Interior Secretary Ken Salazar is one step closer to finalizing a management plan for the National Petroleum Reserve on Alaska’s North Slope. Salazar signed off today on the preferred alternative for the reserve and released the full details on what’s included in the plan.
The proposed plan splits 23 million acres roughly 50-50 between protected areas and land available for oil leasing. Bud Cribley, state director for the Bureau of Land Management, which oversees NPR-A, says the plan is designed to answer one basic question.
“How can we best allow for the development of oil and gas resources and also the construction of infrastructure to support offshore development in a balanced manner to both meet the needs from the administration of promoting energy development while still protecting the natural resource values within the National Petroleum Reserve?,” Cribley said.
The plan also allows for potential construction of a pipeline that could carry oil drilled from offshore wells in the Arctic Ocean. That was a point Salazar highlighted when he announced the preferred plan in August in Anchorage.
“The preferred alternative also allows for the possibility of a pipeline. And infrastructure to be built across the NPR-A to accommodate potential future offshore oil production in the Chukchi Sea. Any such proposal of course, would be subject to an environmental analysis and a separate decision making process as required by law. There is no route yet that has been proposed at this time,” Salazar said.
But oil companies and other pro-development groups say those assurances are not enough. Robert Dillon is the communications director for Senator Murkowski on the Energy and Natural Resources Committee. He says the plan makes it nearly impossible for a company to economically build a pipeline through the NPR-A.
Dillon says the plan essentially creates a pipeline corridor that crosses specially designated areas – areas that would require extra environmental reviews.
“Future reviews of a pipeline application could require that pipeline to avoid those areas completely, which means you wouldn’t have a direct route, or to go through extra mitigation efforts that are going to increase the cost of a pipeline. All of this could eventually make a pipeline unfeasible,” Dillon said.
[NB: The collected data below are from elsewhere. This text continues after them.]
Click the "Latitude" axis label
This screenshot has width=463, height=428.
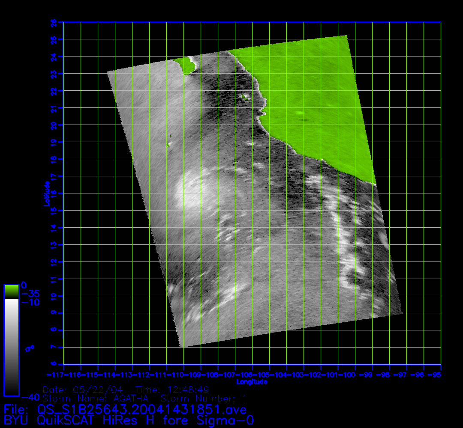(x=46, y=193)
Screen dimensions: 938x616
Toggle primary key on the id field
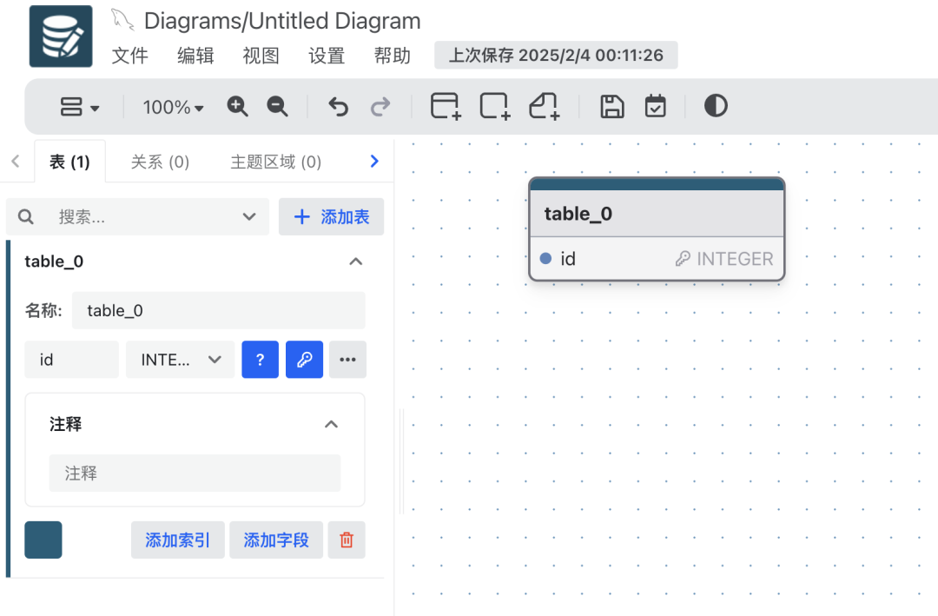[304, 359]
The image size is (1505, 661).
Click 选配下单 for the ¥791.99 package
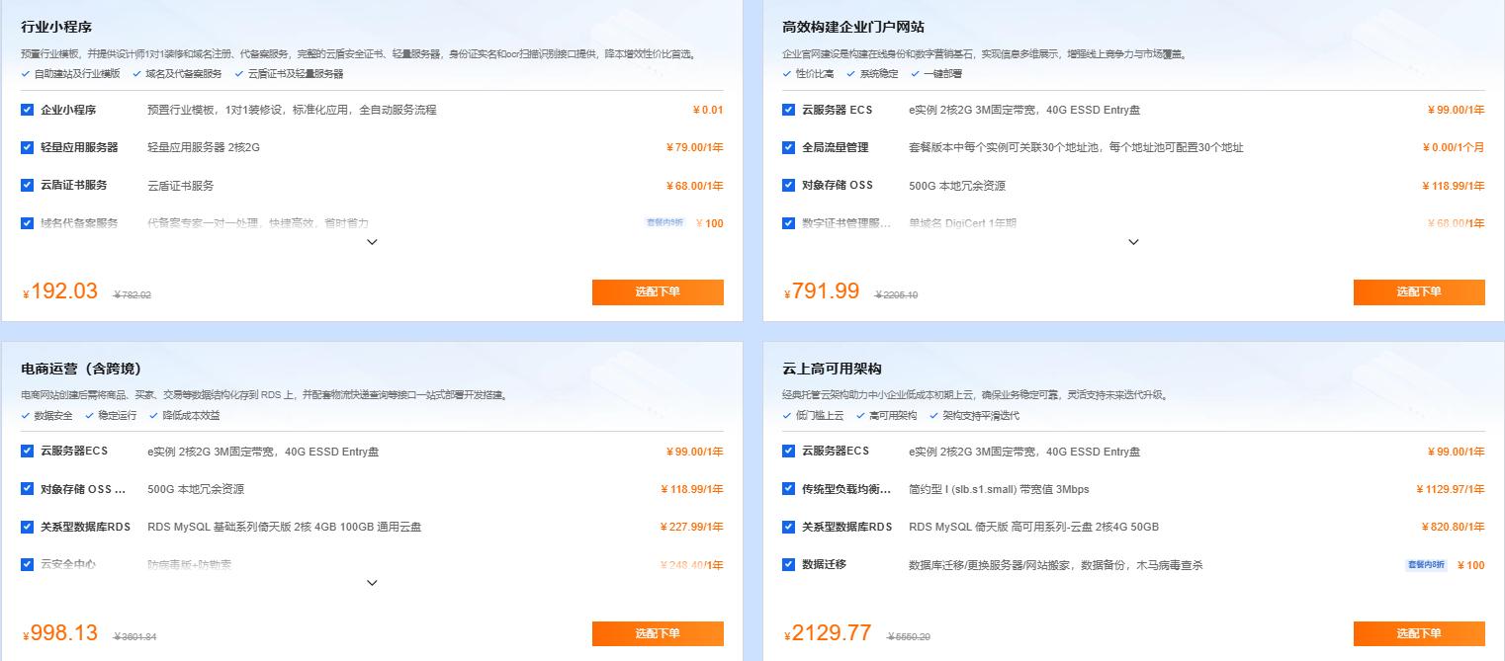point(1419,292)
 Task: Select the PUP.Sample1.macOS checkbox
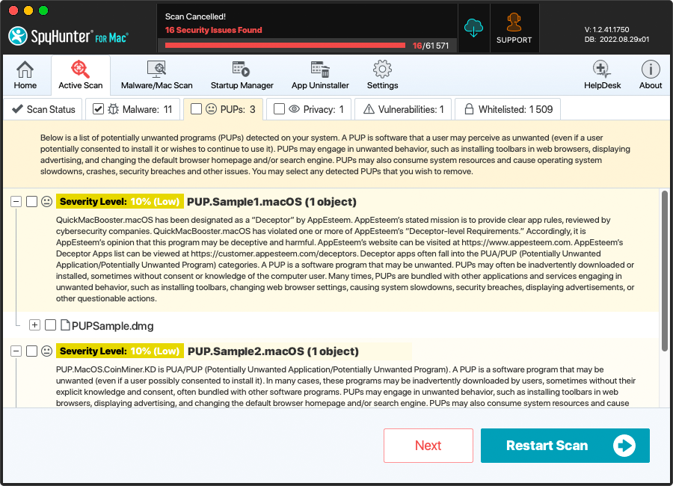31,202
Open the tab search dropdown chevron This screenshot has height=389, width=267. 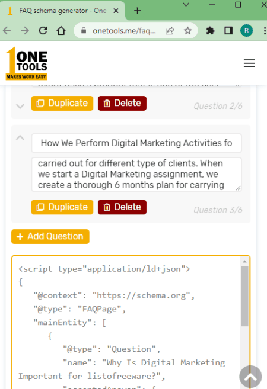point(186,5)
The final assessment will be released after a minimum review period of 30 days.
Dillon says that plan needs to include an explicit call for a feasible pipeline.
Bud Cribley, with BLM says he does think it’s possible to build an economically viable pipeline. And Senator Mark Begich agrees. He says if not, he’s prepared to find a legislative solution.
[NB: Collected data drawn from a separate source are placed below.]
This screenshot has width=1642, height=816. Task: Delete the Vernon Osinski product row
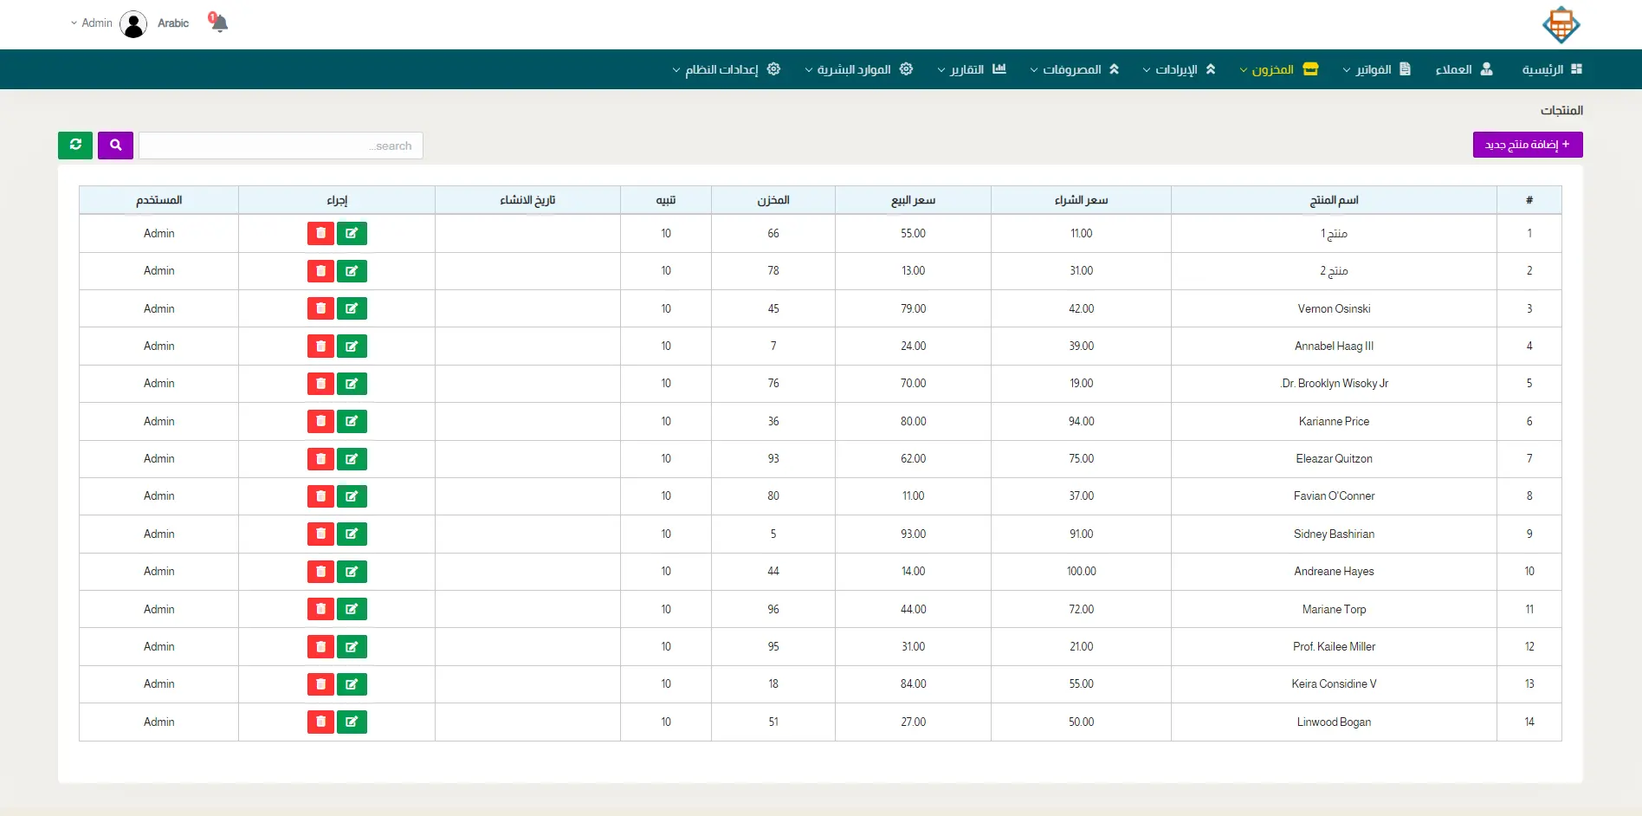tap(320, 308)
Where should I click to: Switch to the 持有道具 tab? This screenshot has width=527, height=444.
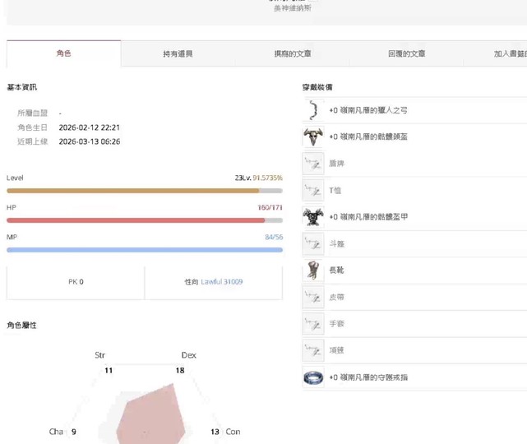click(178, 53)
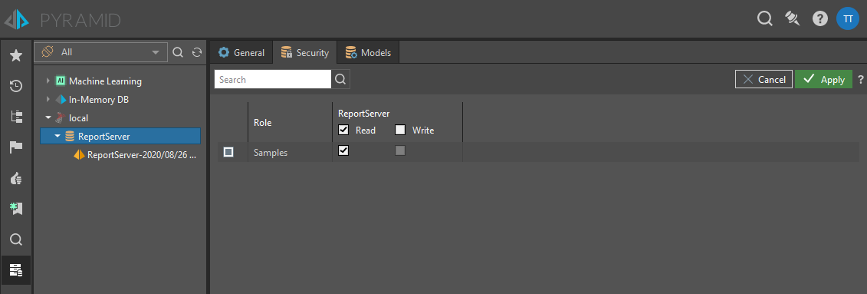Select the Samples role row checkbox
The width and height of the screenshot is (867, 294).
(228, 152)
“We’re not going to have stranded oil and gas in the Beaufort Sea. If it’s commercially viable to develop Chukchi and Beaufort, which I believe it will be, then there’s going to be a pipeline, hell or high water to make sure it gets to the Trans Alaska Pipeline,” Begich said.
Interior Secretary Salazar says the areas designated for development cover 72 percent of the estimated recoverable oil in the reserve.
But Begich is concerned not enough land is available for oil and gas leasing. He says he intends to press the case with Salazar during the review period.
“Some will say, this is a lot of land already available in the NPRA. Well yeah, quantity doesn’t mean quality. Meaning he might have a lot of acreage, but its low value in oil development so that means nothing to us,” Begich said.
Environmental groups offered praise for the management plan. Audubon Society President David Yarnold says, “this plan proves that sound energy policy and conservation can go hand in hand.”
The plan protects environmentally sensitive areas such as bird habitat around Teshekpuk Lake.